Thankfully, due to increased demand for omega-3 supplements over the last decade, advances in manufacturing techniques have resulted in the development of cost-effective technologies that replace the purified ethyl-ester fatty acids back onto a glycerol backbone, recreating the triglyceride structure that would naturally be found in food, thereby dramatically increasing the stability and bioavailability of both EPA and DHA. These advances in manufacturing techniques now allow for affordable, stabilised, re-esterified triglyceride (rTG) omega-3 oils, allowing us to consume concentrated supplemental DHA without risk of high oxidation and any resulting detrimental health outcomes. As such, we are now confidently introducing DHA in rTG omega-3 form into some of our new and existing products that are targeted at supporting and promoting optimum wellbeing, without the stability risk or oxidation concerns associated with using ethyl-ester DHA. The high EPA to DHA ratio of our EPA/DHA blends continues to reflect the importance we place on pure EPA and high-EPA anti-inflammatory protocols. DHA may be introduced to support its lower rate of daily turnover, at levels known to support the integrity of our cell membranes – only made possible through use of the safe and stable re-esterified rTG form.
So what should I give my patients and when?
Pure EPA is now a well established clinical intervention. Studies using pure EPA do so for disease management and treatment. Where inflammation is at the heart of a condition or if a client has not previously supplemented with omega-3, pure EPA is of vital importance to restore the AA to EPA ratio and address inflammatory balance. Depending on the individual, their condition, severity of symptoms, baseline omega-3 levels and response, this intervention period may be 3-6 months only, or may need to be extended to a year or two whilst other lifestyle and dietary factors are addressed, reducing their EPA reliance. Once you and the patient feel their EPA intervention phase is over and their symptoms have improved or are stable, we would recommend including 250mg of DHA daily to support cellular health and the omega-3 index long term.

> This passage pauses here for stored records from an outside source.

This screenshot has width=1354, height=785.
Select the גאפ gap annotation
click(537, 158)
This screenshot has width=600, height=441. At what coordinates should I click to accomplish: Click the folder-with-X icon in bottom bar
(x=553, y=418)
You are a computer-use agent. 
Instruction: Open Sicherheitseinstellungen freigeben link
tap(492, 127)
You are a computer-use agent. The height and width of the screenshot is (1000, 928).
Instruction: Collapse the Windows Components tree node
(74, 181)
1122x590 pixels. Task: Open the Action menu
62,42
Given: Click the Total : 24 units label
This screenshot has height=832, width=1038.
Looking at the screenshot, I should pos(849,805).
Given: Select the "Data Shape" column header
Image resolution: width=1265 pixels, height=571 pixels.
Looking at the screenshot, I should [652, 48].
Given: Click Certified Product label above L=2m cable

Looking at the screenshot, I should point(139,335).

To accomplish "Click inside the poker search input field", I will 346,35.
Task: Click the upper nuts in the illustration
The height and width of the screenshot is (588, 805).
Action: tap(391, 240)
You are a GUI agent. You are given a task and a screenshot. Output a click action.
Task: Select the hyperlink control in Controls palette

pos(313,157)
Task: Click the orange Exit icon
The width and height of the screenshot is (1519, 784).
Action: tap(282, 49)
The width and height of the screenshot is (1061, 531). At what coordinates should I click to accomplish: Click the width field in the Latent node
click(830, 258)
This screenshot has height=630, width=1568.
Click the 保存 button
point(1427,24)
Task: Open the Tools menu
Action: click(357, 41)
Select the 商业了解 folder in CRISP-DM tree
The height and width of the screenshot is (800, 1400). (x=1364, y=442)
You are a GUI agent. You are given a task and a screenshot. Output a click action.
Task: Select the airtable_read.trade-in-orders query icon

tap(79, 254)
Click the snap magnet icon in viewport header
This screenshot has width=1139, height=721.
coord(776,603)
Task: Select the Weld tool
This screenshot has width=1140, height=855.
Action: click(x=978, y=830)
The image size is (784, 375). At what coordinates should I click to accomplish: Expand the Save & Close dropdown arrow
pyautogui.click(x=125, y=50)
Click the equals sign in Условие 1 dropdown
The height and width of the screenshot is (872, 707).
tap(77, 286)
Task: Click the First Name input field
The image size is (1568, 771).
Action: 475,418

Even when looking to support and optimise general health during the health maintenance phase, it is still important for EPA to be supplied in abundance and excess of DHA (ideally at least 500 mg of EPA in excess). Daily requirements for DHA are far lower, with 250mg DHA shown to be optimal for healthy adults. Supplementing with EPA and DHA at a ratio of 3:1, after EPA levels have been restored with pure EPA, will support cell membrane integrity and continue to supply EPA at the optimal level required for long-term maintenance of healthy cellular, inflammatory, immune, cardiovascular and neurocognitive functions. In addition, our high strength EPA products provide optimal support for those individuals without pre-existing health conditions who wish to safeguard their long-term health by managing their AA to EPA ratio.